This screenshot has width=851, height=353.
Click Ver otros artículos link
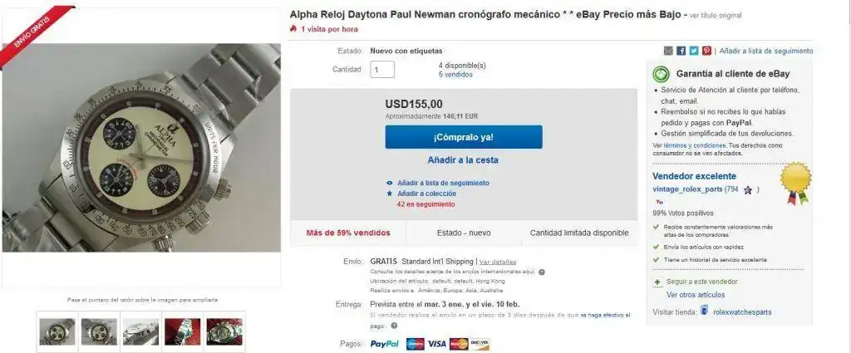(x=696, y=295)
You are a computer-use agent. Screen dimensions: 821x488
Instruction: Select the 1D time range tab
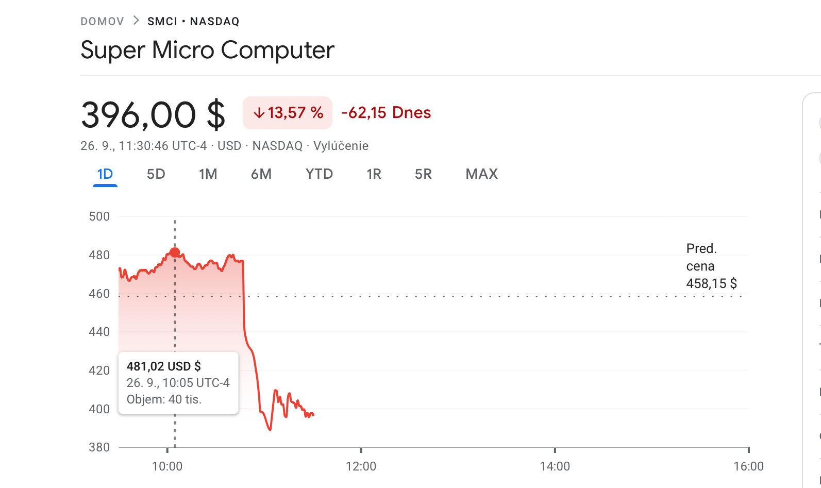[105, 174]
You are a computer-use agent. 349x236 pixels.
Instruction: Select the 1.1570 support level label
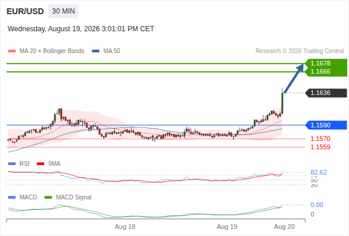click(320, 139)

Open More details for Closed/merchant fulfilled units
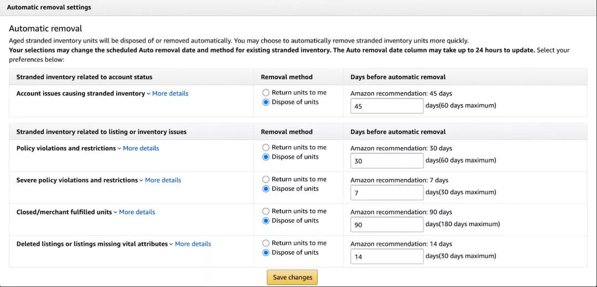[137, 212]
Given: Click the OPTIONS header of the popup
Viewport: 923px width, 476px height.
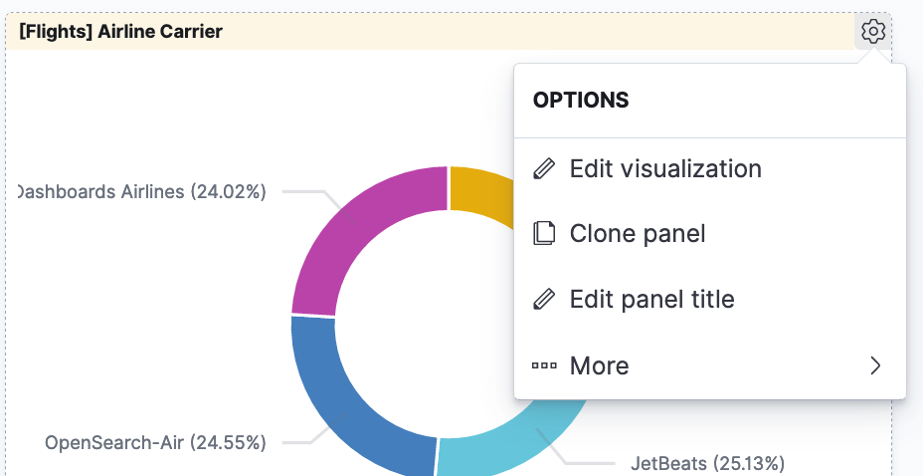Looking at the screenshot, I should (581, 101).
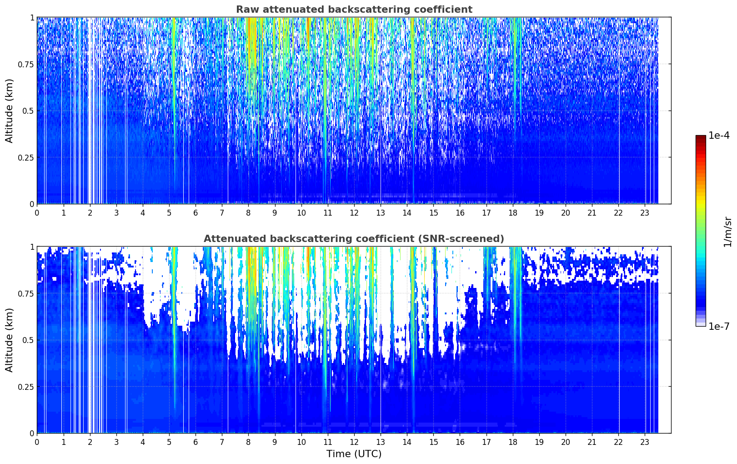737x464 pixels.
Task: Click 0.5 altitude tick on bottom plot
Action: pos(28,340)

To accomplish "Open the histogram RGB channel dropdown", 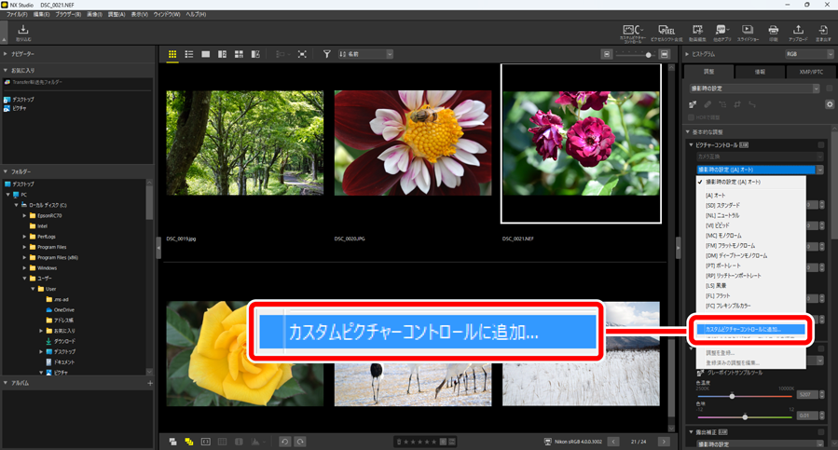I will click(x=804, y=55).
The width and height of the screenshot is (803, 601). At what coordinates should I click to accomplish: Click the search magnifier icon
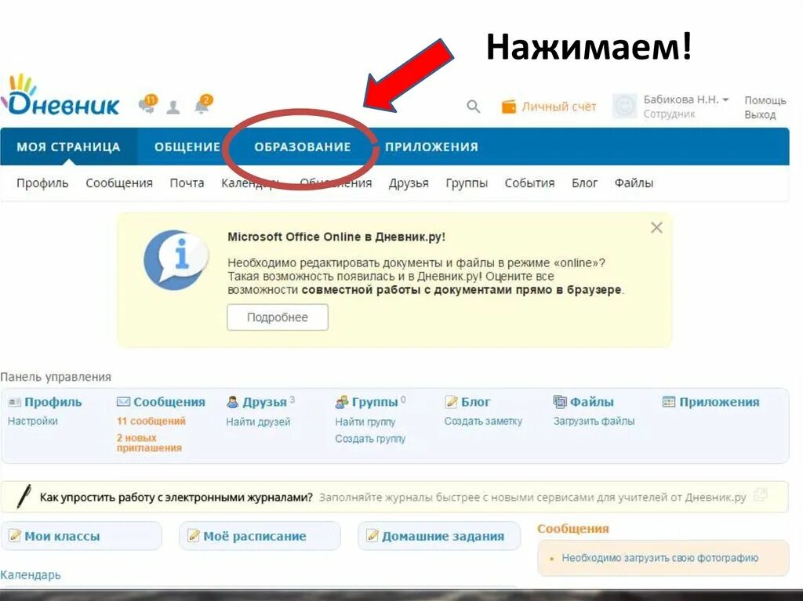tap(473, 107)
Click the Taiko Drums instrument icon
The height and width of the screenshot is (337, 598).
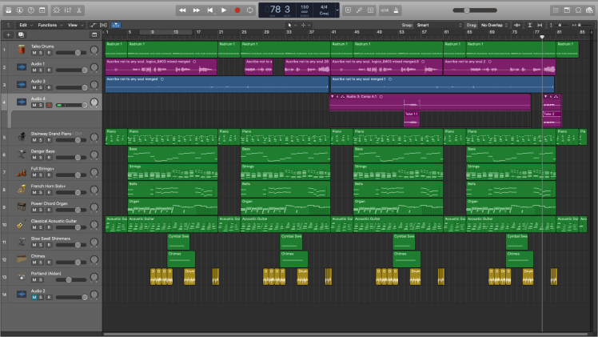(21, 50)
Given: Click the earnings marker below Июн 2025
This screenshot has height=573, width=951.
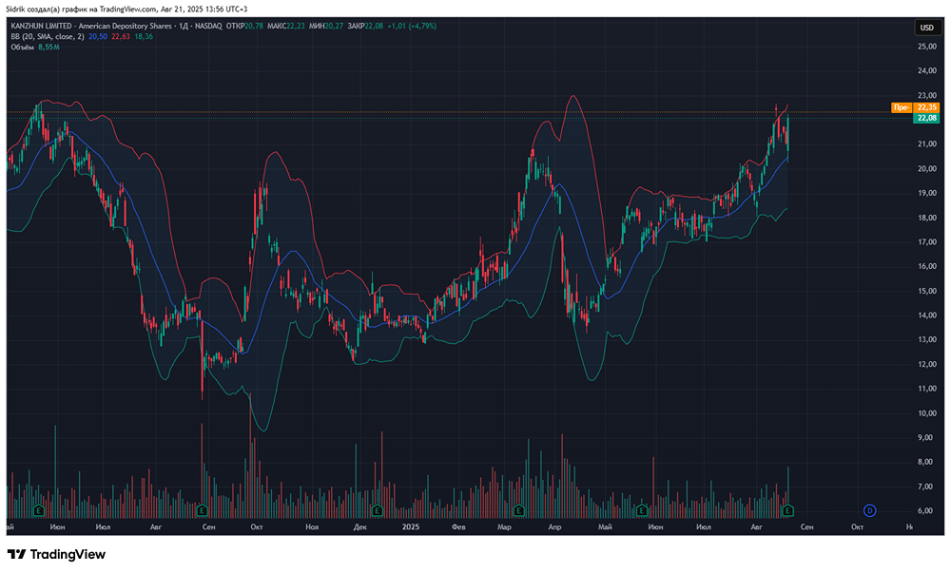Looking at the screenshot, I should [642, 510].
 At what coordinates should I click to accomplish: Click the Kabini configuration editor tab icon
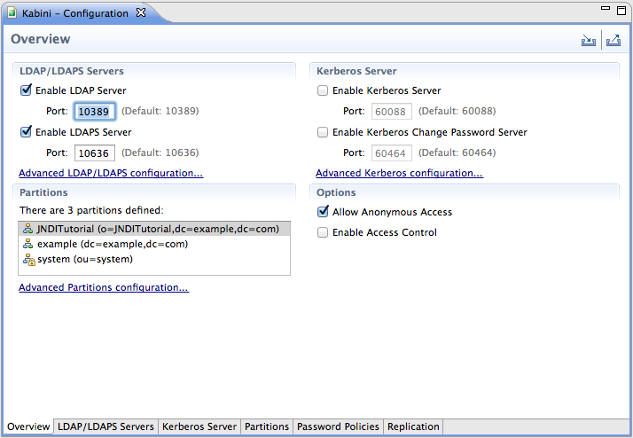12,13
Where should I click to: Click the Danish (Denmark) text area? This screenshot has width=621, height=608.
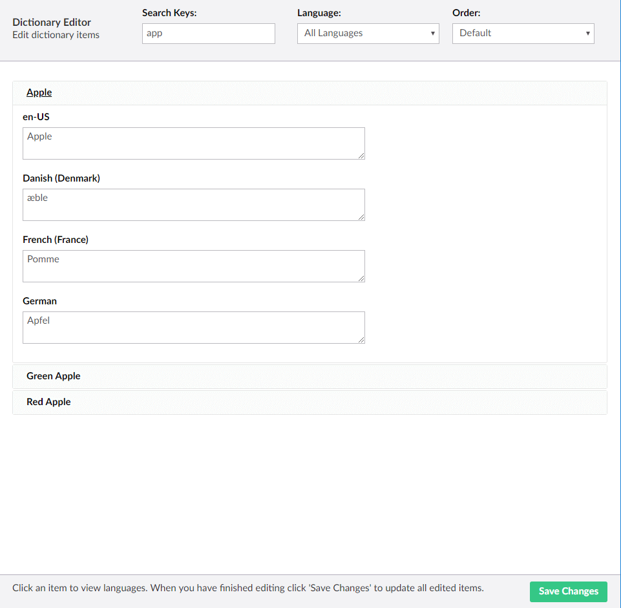point(194,205)
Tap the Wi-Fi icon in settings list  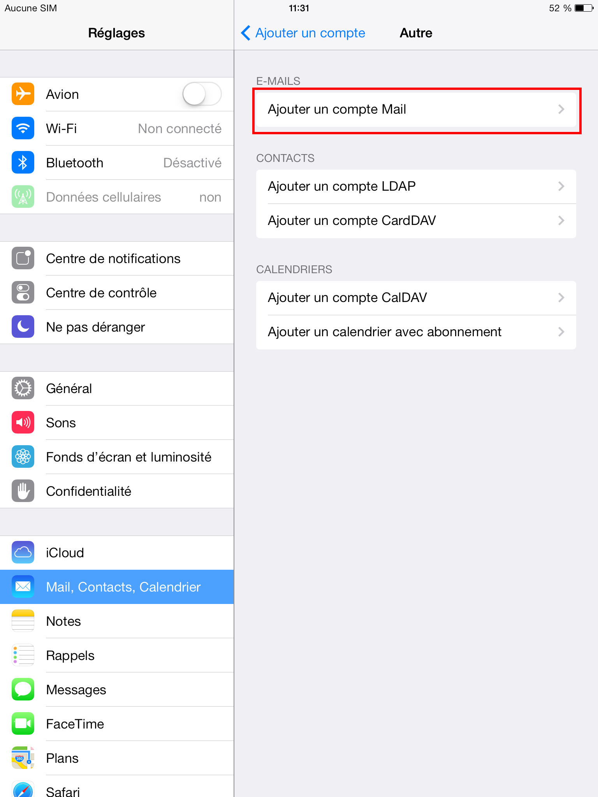pyautogui.click(x=23, y=128)
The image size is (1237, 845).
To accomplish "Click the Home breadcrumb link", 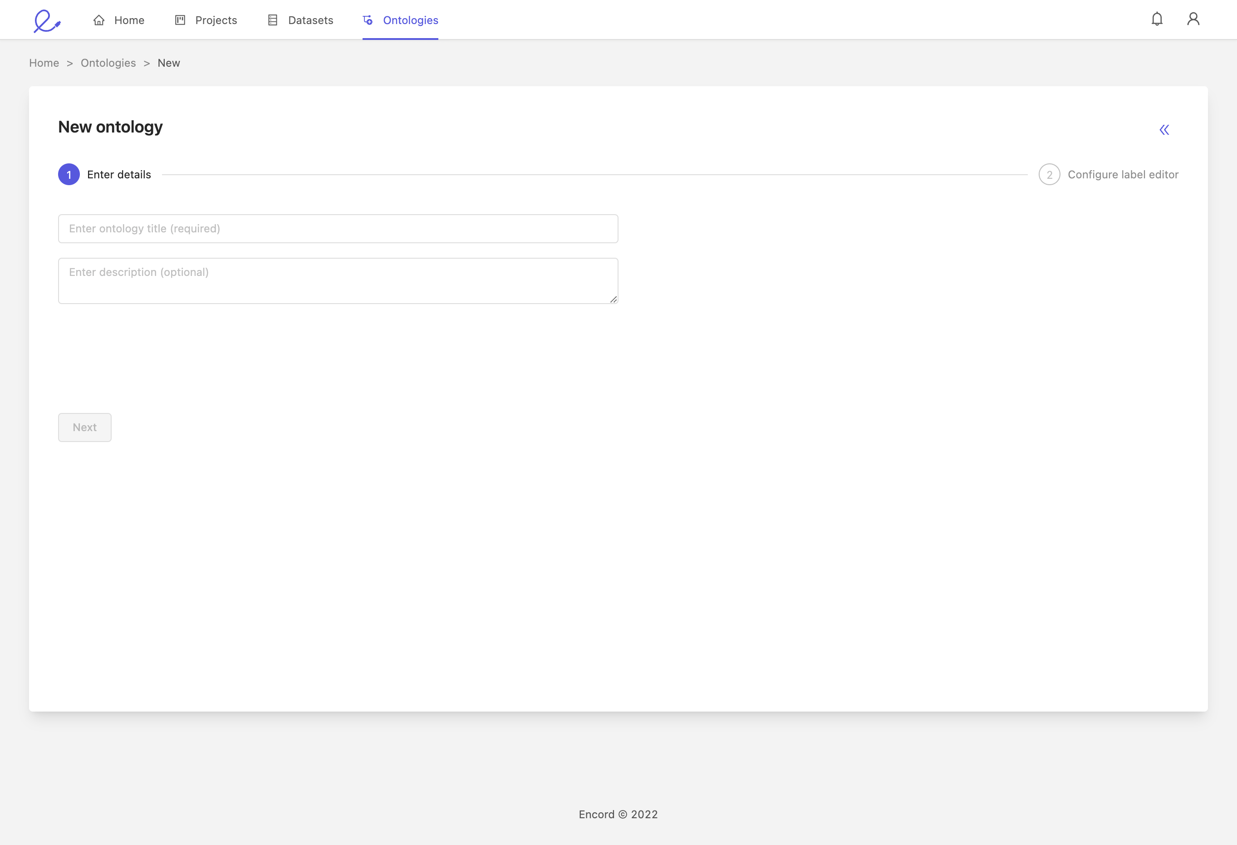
————
Using the listing, copy every line where the word "agent" shows up.

You are a computer-use agent. Screen dimensions: 821x488
You are a computer-use agent. 349x236 pixels.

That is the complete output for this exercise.